I know what you mean about not liking healthy people. I have no choice but to be one now, and I hate myself. My heart is in a bar getting smashed and chainsmoking.
Oh, and buy some cigars you moron. You're smoking pot just to have smoke in your body, and it's turning you into a zombi. You don't even laugh anymore!
Hmmm...you may be right. So I quit pot yesterday. I've already experienced extreme depression.
I hear extreme depression can be a laff-riot!
Nice entry King. I have been wanting to quit smoking now for a while but I the problem is that I enjoy it too much and am super fidgity and wouldn't know what to do with myself. I know that is a super lame excuse but I guess you really, really need to want to quit and I think I only really do not really, really. Lately I have been getting grossed out with the smell and when I am at the gym and working out or doing a class start thinking that I might be getting alot more of this work out if I had full lung capacity. I guess the fact that I still can excercise a lot and don't get winded makes me think that maybe I smoking is not really affecting my health in such a bad way but I know I am totally fooling myself.
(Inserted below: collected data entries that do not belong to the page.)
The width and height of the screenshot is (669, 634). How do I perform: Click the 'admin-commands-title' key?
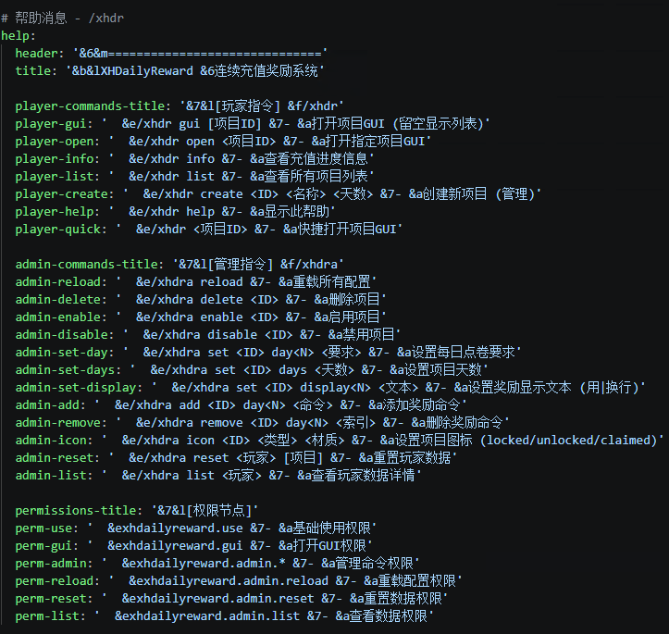[86, 265]
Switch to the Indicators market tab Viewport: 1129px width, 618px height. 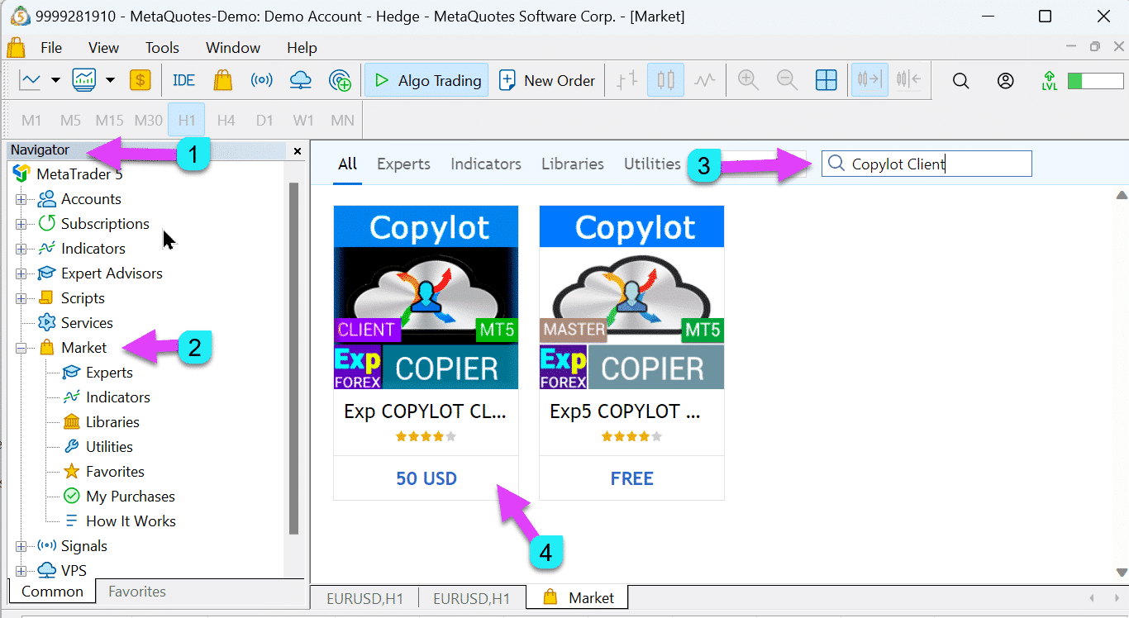pyautogui.click(x=485, y=164)
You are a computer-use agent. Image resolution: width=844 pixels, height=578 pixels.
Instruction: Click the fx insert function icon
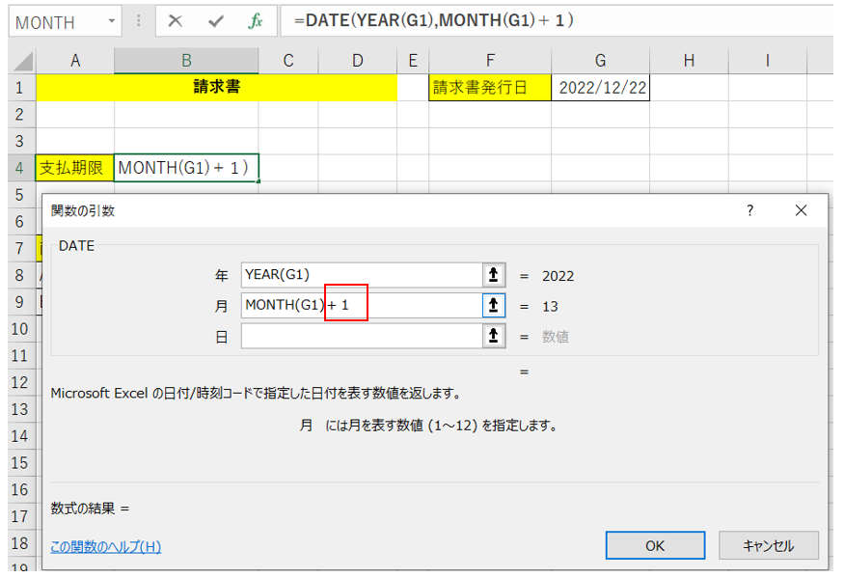[256, 21]
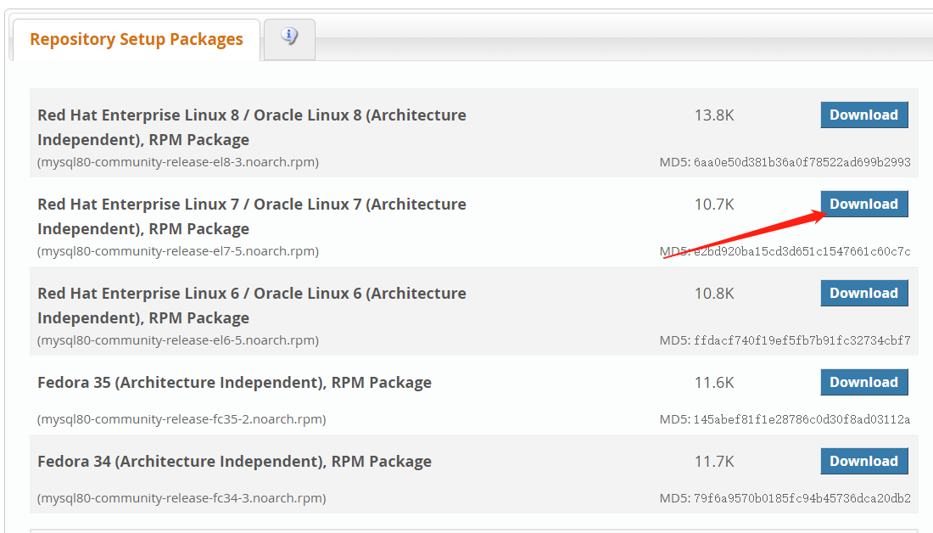Download the Red Hat Enterprise Linux 6 package
Screen dimensions: 933x533
(x=863, y=293)
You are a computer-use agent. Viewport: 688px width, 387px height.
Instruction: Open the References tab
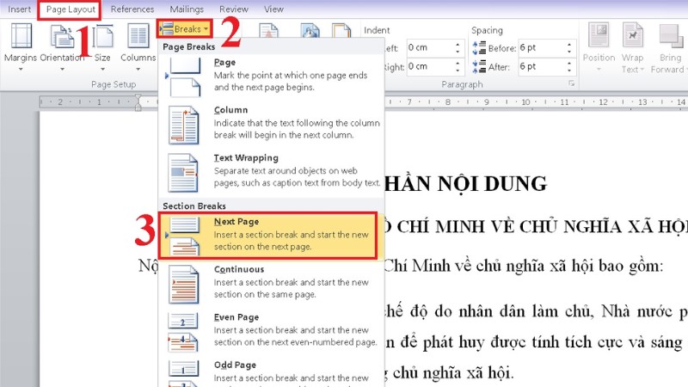[x=132, y=9]
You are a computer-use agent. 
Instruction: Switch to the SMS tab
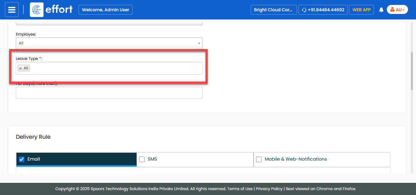point(152,159)
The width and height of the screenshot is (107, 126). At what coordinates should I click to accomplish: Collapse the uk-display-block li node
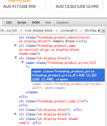16,58
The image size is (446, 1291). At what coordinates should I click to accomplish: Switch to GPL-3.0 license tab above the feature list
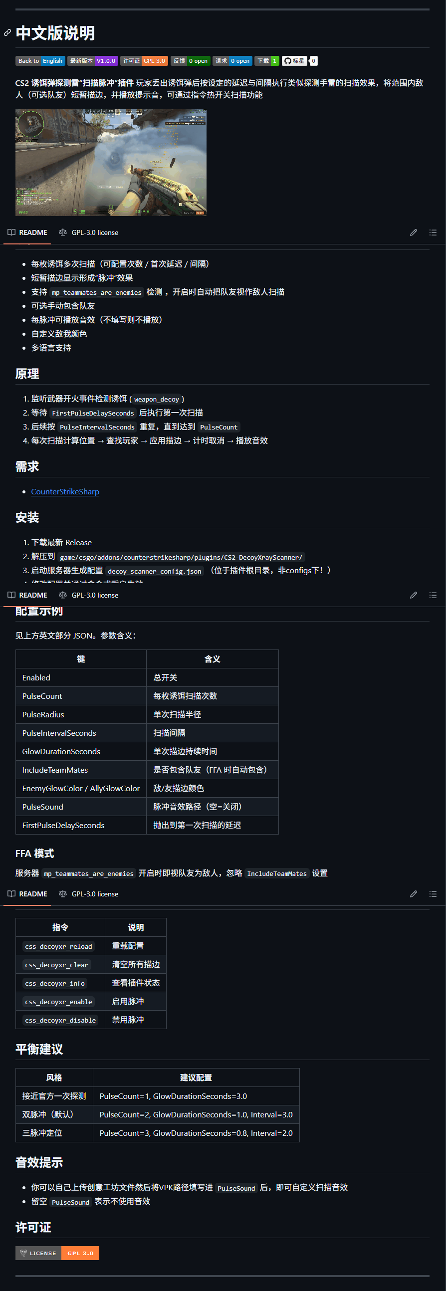(89, 233)
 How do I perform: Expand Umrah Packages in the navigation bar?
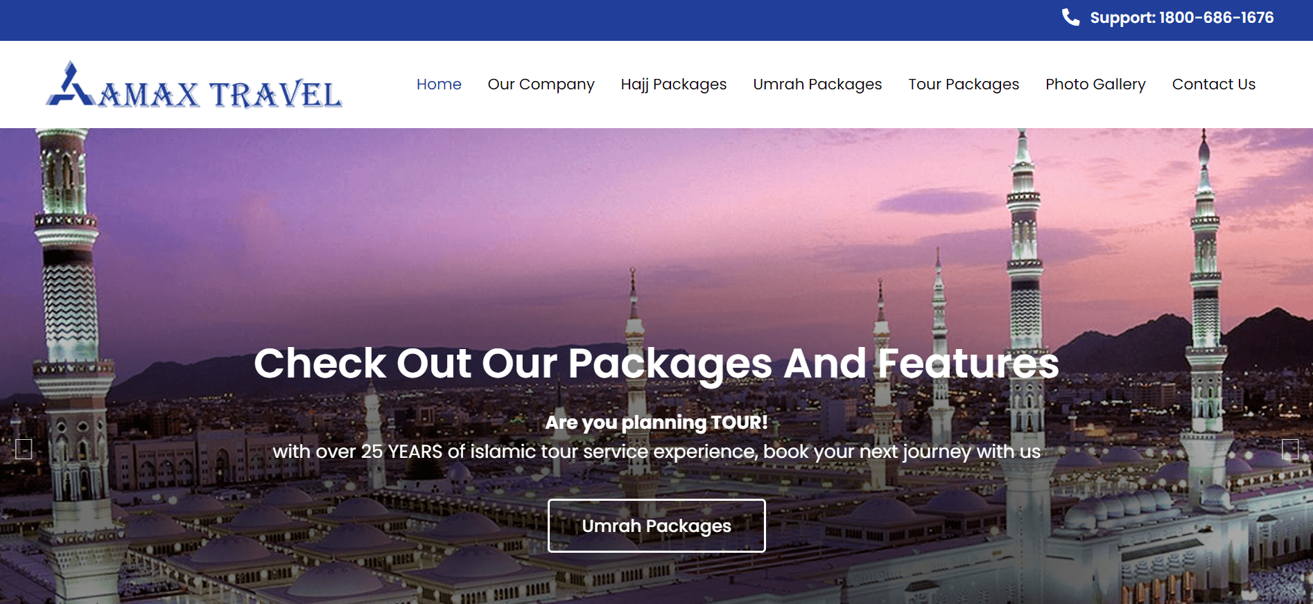coord(817,85)
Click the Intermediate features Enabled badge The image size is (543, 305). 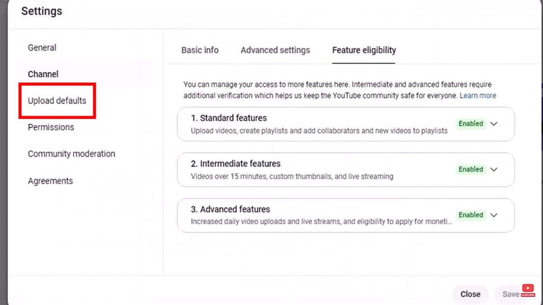tap(471, 169)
I have only started smoking weed again on a regular basis 'cause we have a new room mate, Max who just moved in. He loves smoking pot and always has a joint rolled and waiting when I get back from the gym and I can never say no. I still laugh a lot after having smoked a joint and find it easy to relax which I normally have a problem doing so I guess I think its a positive thing at least for now.
I also find I have been having a lot of up and down days as of late. Some days are amazing and other days just totally suck. Some times I think that having a boyfriend or being in a relationship would solve that but I don't really think that is true. I have been single now for six months and have had an incredible six months in retrospect. I love the freedom of being able to do what I like when I like it and not have to answer to anyone but myself, maybe a little selfish but its working for me right now. I think for the most part I am feeling pretty positive about life but can't help hoping that something special may be just around the corner. I guess in some ways that might set myself up for minor dissapointment, but I try not to think about it too much and just live in the moment for now. So cliche, but true. Wow, I have babbled on, sorry. Guess thats what happens when I smoke and joint and start writing, full superfluous (sp?) banter.
King, go for a run. Exercise is like a drug. In a bad mood? Run it out for 30 minutes, get your endorphins pumping, feel good about your body. Then you can lie around and do nothing with absolute conviction. You need a lifestyle change if you're going to quit pot.
Sassy, please don't ever say that not having anyone to answer to but yourself is selfish. You know it's not. It's empowering and fantastic and even in a relationship, while you may give up certain liberties, I don't think you should feel that you're answering to someone. And furthermore, if you just started smoking pot again and it's relaxing you and making you laugh and uniting you with your new roommate then you should smoke it. I think there's plenty of people that need to smoke more pot, unfortunately I'm just not one of them. I need to smoke no pot at all, for a while. Also, I think that even if you do get paranoid, it's still better for your mind overall than that other drug that is in heavy rotation pretty much everywhere in the T-Dot these days.
And filion, you are right of course. Running would be the perfect thing, especially since it is such a lung-heavy pursuit. But I find your comment a little harsh -- as usual. Are you implying that all I really want to do is sit around and do nothing? I should go for a run you say, and then I can sit around and do nothing with absolute conviction? What are you talking about?
Why so hypersensitve? I was referencing myself and how I like to sit around and watch bad dating shows after working out.